-- Goal of the exercise --
Find each line in the items below that contains the word "height", and copy those lines.

-- Material shown --
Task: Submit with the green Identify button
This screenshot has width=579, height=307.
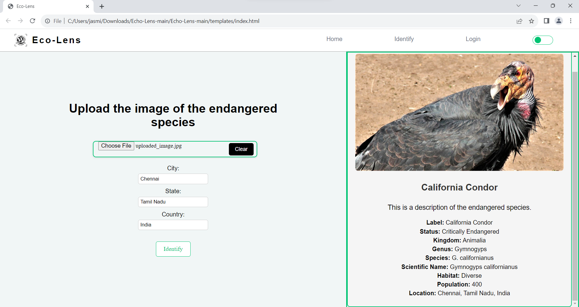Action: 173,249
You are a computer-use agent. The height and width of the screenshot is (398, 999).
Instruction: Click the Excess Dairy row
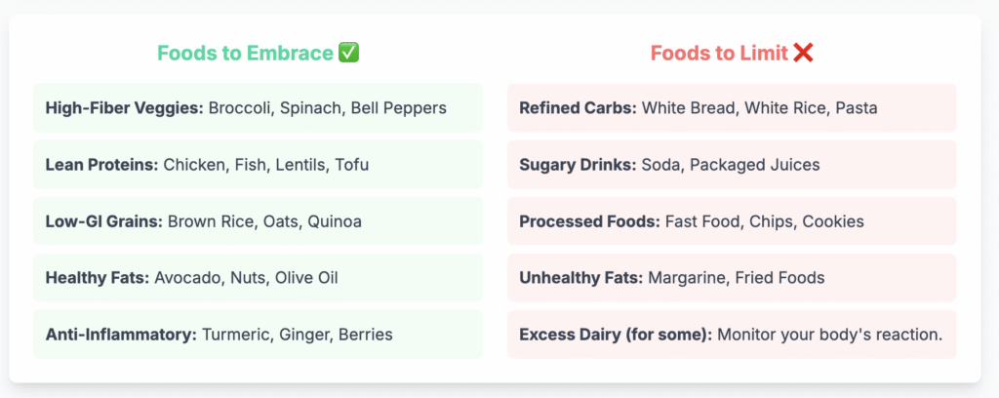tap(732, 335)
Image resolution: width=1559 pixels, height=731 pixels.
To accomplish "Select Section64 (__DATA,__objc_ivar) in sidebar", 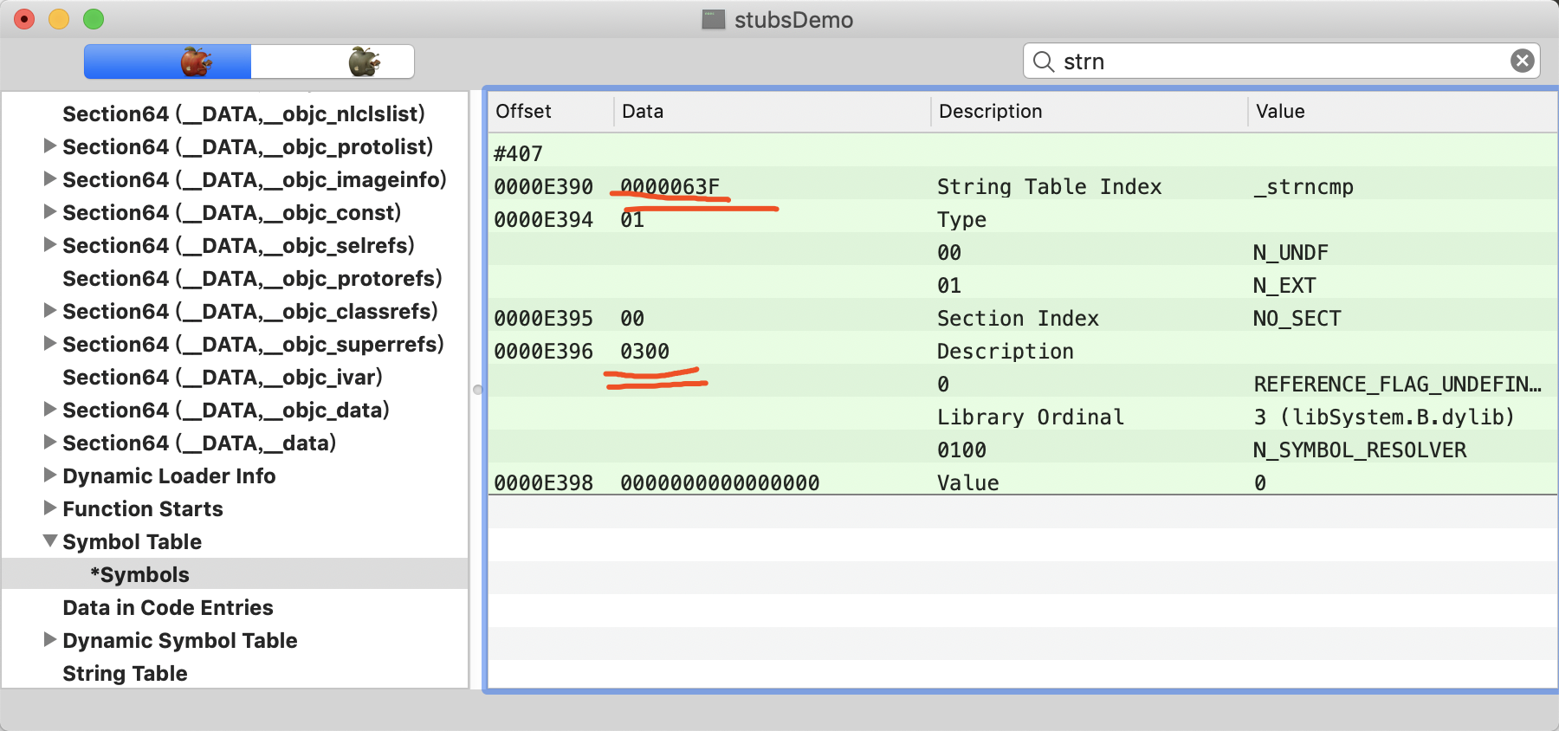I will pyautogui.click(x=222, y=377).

-- Written response --
This screenshot has width=579, height=307.
You are a computer-use agent. The height and width of the screenshot is (398, 999).
Image resolution: width=1559 pixels, height=731 pixels.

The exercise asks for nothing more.